A veinte años de la publicación del “Decreto por el que se reforman, adicionan y derogan diversas disposiciones de la Ley Federal de Telecomunicaciones y de la Ley Federal de Radio y Televisión”, conocido coloquialmente como la “Ley Televisa”, México se encuentra en un punto de inflexión que obliga a mirar hacia atrás como una advertencia vigente.
Aquel paquete de reformas publicado el 11 de abril de 2006, impulsado en el contexto del gobierno de Vicente Fox Quesada, se presentó como una modernización necesaria del sector, pero en realidad constituyó un intento fallido de capturar el aparato regulador en beneficio de intereses dominantes, debilitando los principios de competencia y rectoría del Estado en un ámbito estratégico para la democracia contemporánea, como lo es el sector de las telecomunicaciones y radiodifusión.
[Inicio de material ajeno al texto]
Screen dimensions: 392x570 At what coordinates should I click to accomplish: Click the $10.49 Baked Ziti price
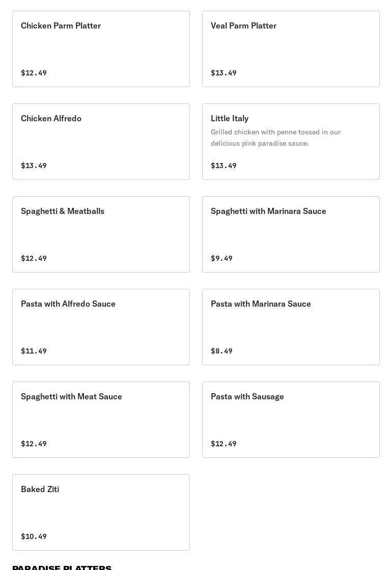click(34, 536)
La llamada “Ley Televisa” no puede entenderse sin situarla en el contexto de transición democrática que vivía el país. En ese entorno, la reforma de 2006 introdujo modificaciones que favorecían la concentración en la industria de la radiodifusión, particularmente mediante la asignación de refrendos automáticos y la consolidación de ventajas para los concesionarios existentes.
El discurso de eficiencia y certeza jurídica ocultaba una lógica de captura regulatoria que fue rápidamente señalada por diversos actores, incluyendo académicos, legisladores de oposición y organizaciones de la sociedad civil.
Uno de los aspectos más críticos de aquella reforma fue la determinación de que no hay derechos adquiridos sobre el espectro radioeléctrico, un recurso escaso cuya administración corresponde al Estado en beneficio del interés público.
En este punto, resultó fundamental el mecanismo de control a través de la acción de inconstitucionalidad 26/2006, por la cual la Suprema Corte de Justicia de la Nación resolvió invalidar algunas porciones normativas de la reforma.
Este precedente judicial también sentó las bases para una concepción más robusta del Estado regulador.
El resurgimiento de un esquema regulador desconcentrado, dependiente del Ejecutivo Federal, plantea interrogantes sobre la capacidad del Estado para mantener la autonomía técnica y la imparcialidad en la toma de decisiones.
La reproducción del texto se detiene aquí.